> What you will do:
**A.** According to the text below about the Oriental hornet, which pigment gives the yellow cuticle its color?
**B.** Echo the part of the hornet text below starting at "To prove their" and ending at "the journal Naturwissenschaften.".

> Text provided:
------------------------------------
It’s no big mystery why turtles and other reptiles bask in the sun – being cold-blooded animals, they’re gathering heat to warm their bodies, so they can be active. Recently, however, scientists from Israel and the UK discovered that the Oriental hornet has been putting a “high-tech” spin on that model... the outer layers of its body work as a natural photovoltaic cell, converting sunlight to electricity. The scientists then proceeded to create a cell of their own, using the hornet as their inspiration.

The study was led by Dr. Marian Plotkin of Tel-Aviv University. It had been observed that the hornets’ underground nest-digging activity increased with the intensity of the sunlight, whereas most wasps tend to be more active in the early morning. This caused the late Prof. Jacob S. Ishay to suspect that the insects were utilizing solar radiation.

Plotkin’s team discovered that the secret lies in the hornets’ outer body shell, or exoskeleton. They found that the cuticle material making up the brown portions of the shell consists of an array of grooves, each one 160 nanometers high. The yellow parts of the body, however, are made up of cuticle material bearing a series of interlocking 50nm-tall oval-shaped protrusions, each one housing a pinhole-sized depression.

The antireflective brown material splits any sunlight that hits it into several diverging beams. These beams proceed into the cuticle, where they encounter a several-layer-thick sheet-like structure. Within each layer are rod-like structures embedded in a protein matrix, the rods made from chains of the polymer chitin. It is this complex structure that keeps the solar light beams trapped within the cuticle, bouncing between layers – the team noted that some man-made solar cells use a similar technique, in which light is bounced back and forth between layers of nanorods.

So, why the yellow? The yellow cuticle takes its coloration from the pigment xanthopterin, and it turns out that xanthopterin has the ability to change light into electrical energy. In other words, the brown areas trap the light, while the yellow areas allow it to be turned into energy.

To prove their theory, the team made a dye-sensitized solar cell, which used xanthopterin as a light-harvesting molecule. While it only had a conversion efficiency of 0.335 percent, it still did work, and could pave the way for further advances in the field.

The research was recently published in the journal Naturwissenschaften.
------------------------------------
> Exercise data:
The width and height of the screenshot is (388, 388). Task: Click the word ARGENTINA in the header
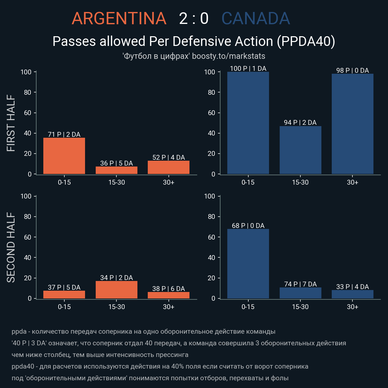click(119, 19)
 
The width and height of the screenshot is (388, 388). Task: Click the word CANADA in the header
click(255, 19)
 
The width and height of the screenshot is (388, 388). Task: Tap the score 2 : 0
click(194, 19)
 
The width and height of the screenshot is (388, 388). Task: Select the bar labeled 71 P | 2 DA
click(64, 156)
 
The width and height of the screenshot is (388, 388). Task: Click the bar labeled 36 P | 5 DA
click(116, 170)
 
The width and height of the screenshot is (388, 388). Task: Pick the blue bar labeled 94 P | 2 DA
click(300, 150)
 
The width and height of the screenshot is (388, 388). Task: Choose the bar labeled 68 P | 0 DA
click(248, 264)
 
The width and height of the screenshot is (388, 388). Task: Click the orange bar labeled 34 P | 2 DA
click(116, 290)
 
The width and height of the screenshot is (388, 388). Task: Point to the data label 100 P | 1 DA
click(248, 69)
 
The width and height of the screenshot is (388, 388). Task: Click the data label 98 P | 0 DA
click(352, 70)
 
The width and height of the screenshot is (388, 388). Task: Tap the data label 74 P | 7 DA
click(300, 284)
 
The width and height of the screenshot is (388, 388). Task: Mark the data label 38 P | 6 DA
click(168, 289)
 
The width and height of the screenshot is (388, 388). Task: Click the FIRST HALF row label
click(11, 123)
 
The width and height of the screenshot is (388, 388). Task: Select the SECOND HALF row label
click(11, 247)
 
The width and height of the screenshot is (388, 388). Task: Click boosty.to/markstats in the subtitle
click(229, 56)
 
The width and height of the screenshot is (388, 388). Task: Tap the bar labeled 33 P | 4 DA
click(352, 294)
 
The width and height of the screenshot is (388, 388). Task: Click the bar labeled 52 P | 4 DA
click(168, 167)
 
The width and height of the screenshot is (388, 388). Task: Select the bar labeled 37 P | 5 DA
click(64, 295)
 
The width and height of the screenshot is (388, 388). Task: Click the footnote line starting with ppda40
click(160, 366)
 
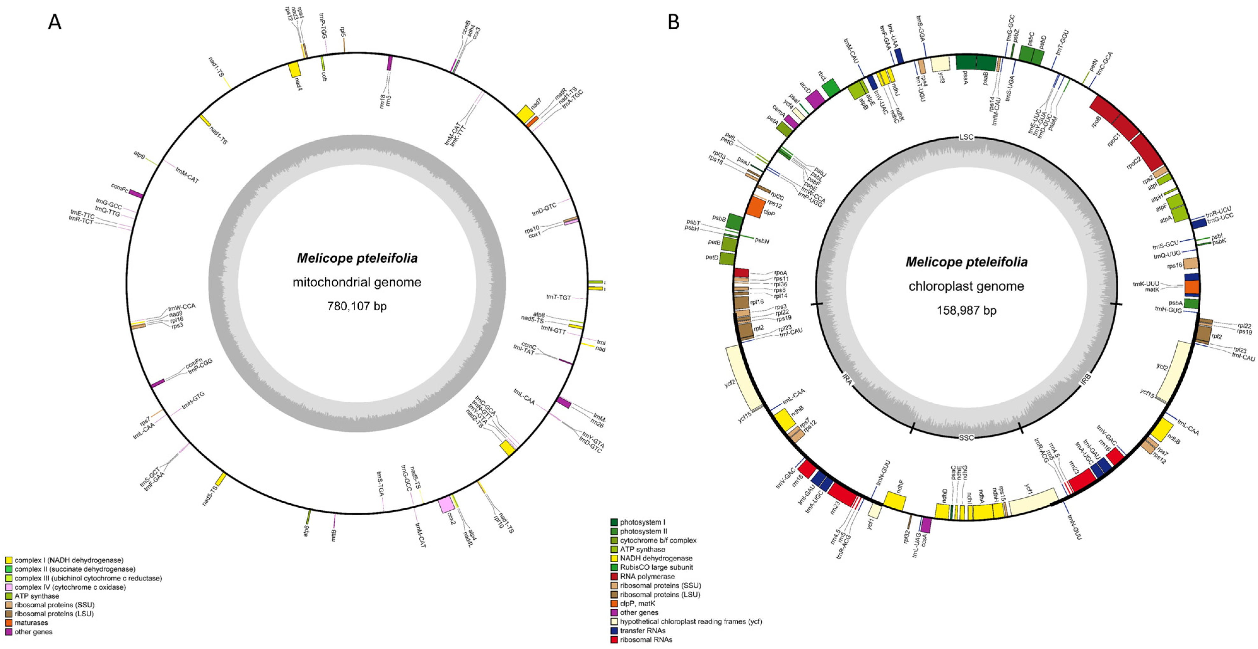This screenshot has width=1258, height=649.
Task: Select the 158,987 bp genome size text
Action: point(966,310)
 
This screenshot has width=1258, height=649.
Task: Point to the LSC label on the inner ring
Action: point(966,137)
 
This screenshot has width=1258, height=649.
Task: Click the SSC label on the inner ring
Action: point(966,437)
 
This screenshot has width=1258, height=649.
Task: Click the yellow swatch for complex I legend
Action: point(9,560)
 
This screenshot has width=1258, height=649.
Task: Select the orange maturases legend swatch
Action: point(9,623)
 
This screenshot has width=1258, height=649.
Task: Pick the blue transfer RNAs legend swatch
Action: point(614,630)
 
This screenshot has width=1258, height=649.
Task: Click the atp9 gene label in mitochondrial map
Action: point(139,155)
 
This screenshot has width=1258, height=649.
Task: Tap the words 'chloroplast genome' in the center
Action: point(966,286)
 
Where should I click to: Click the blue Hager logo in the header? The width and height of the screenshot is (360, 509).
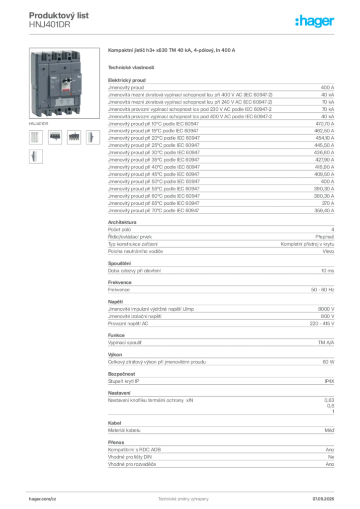point(315,21)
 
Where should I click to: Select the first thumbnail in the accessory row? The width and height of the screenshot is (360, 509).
point(35,137)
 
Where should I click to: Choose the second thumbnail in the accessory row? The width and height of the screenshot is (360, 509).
point(55,137)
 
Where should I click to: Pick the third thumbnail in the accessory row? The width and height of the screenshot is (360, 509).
point(74,137)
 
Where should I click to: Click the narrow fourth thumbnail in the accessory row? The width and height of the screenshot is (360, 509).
point(91,137)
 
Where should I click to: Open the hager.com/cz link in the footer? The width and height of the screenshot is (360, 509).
point(44,498)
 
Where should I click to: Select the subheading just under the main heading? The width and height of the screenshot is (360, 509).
point(131,67)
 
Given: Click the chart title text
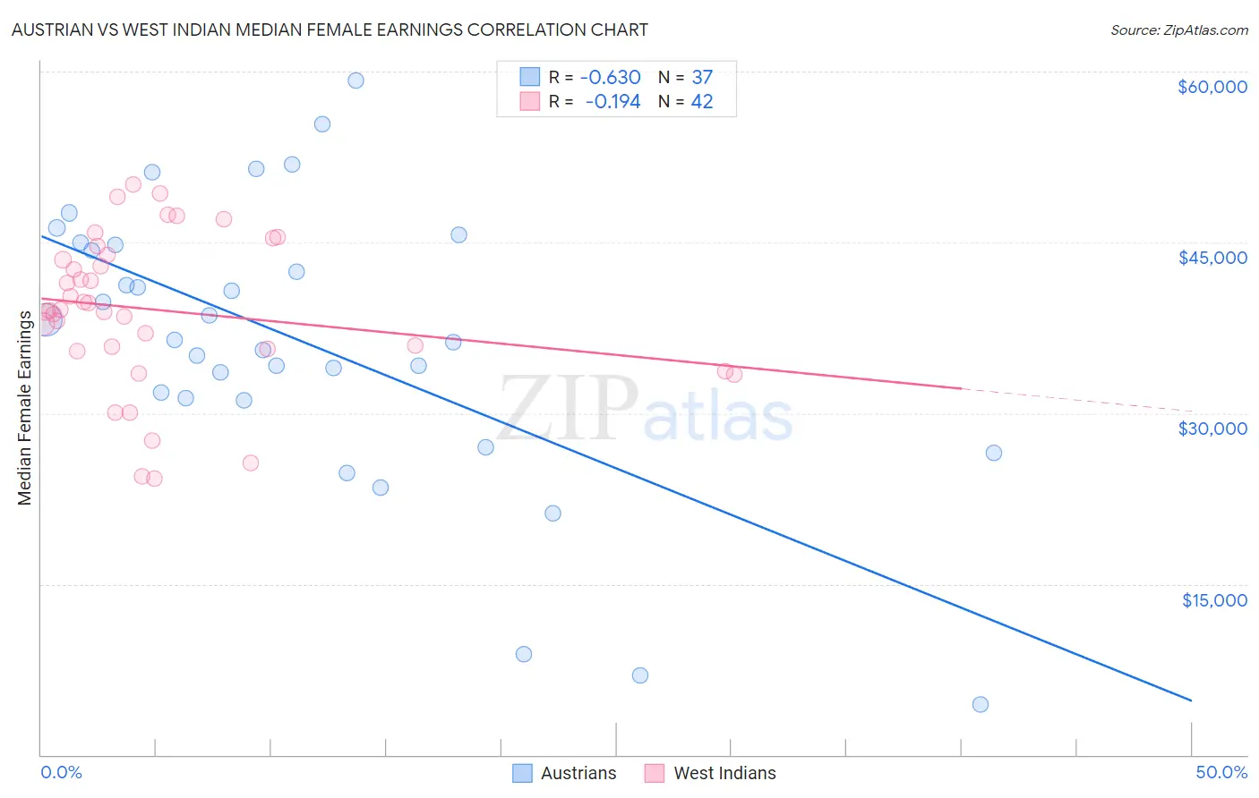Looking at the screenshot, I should coord(330,30).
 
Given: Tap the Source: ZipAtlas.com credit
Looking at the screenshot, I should coord(1178,30).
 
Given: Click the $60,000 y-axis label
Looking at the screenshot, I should coord(1212,87).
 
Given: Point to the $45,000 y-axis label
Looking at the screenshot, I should coord(1212,258).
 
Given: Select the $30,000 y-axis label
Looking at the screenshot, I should coord(1212,429).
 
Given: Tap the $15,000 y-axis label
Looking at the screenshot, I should coord(1214,600).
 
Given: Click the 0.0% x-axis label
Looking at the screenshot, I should coord(61,772).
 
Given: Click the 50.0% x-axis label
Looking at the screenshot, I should coord(1221,772).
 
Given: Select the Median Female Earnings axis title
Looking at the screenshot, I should coord(25,408).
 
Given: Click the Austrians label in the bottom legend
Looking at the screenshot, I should coord(578,773).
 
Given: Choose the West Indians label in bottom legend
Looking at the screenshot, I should coord(724,773).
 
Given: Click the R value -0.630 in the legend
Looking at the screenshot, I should coord(611,77).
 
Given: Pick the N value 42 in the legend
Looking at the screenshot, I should coord(702,102).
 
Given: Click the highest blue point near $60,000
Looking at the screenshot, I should coord(355,81).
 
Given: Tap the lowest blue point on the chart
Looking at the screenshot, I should coord(980,704).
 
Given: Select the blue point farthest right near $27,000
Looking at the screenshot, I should coord(993,453).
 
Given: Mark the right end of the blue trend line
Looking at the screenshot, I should coord(1191,700).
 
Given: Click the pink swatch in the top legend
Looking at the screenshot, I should coord(530,102).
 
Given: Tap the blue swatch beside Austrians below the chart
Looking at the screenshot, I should coord(522,773).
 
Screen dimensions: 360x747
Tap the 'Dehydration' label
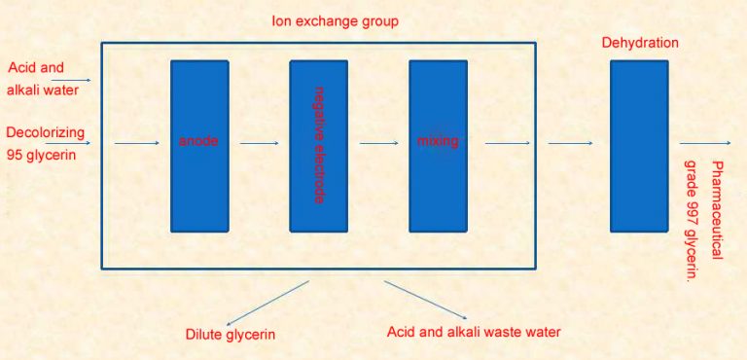click(639, 43)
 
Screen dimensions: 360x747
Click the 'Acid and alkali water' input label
click(43, 79)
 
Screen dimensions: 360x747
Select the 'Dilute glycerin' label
click(231, 335)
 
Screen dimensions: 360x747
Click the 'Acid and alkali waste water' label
click(474, 332)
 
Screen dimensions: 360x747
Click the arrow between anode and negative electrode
click(259, 143)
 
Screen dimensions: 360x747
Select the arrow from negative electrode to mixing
click(378, 143)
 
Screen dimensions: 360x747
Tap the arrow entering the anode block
click(136, 143)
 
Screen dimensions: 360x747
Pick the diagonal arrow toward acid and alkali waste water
click(426, 301)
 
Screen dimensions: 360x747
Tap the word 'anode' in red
------------------------------------
> Activity answers:
**A.** Xanthopterin.

**B.**
To prove their theory, the team made a dye-sensitized solar cell, which used xanthopterin as a light-harvesting molecule. While it only had a conversion efficiency of 0.335 percent, it still did work, and could pave the way for further advances in the field.

The research was recently published in the journal Naturwissenschaften.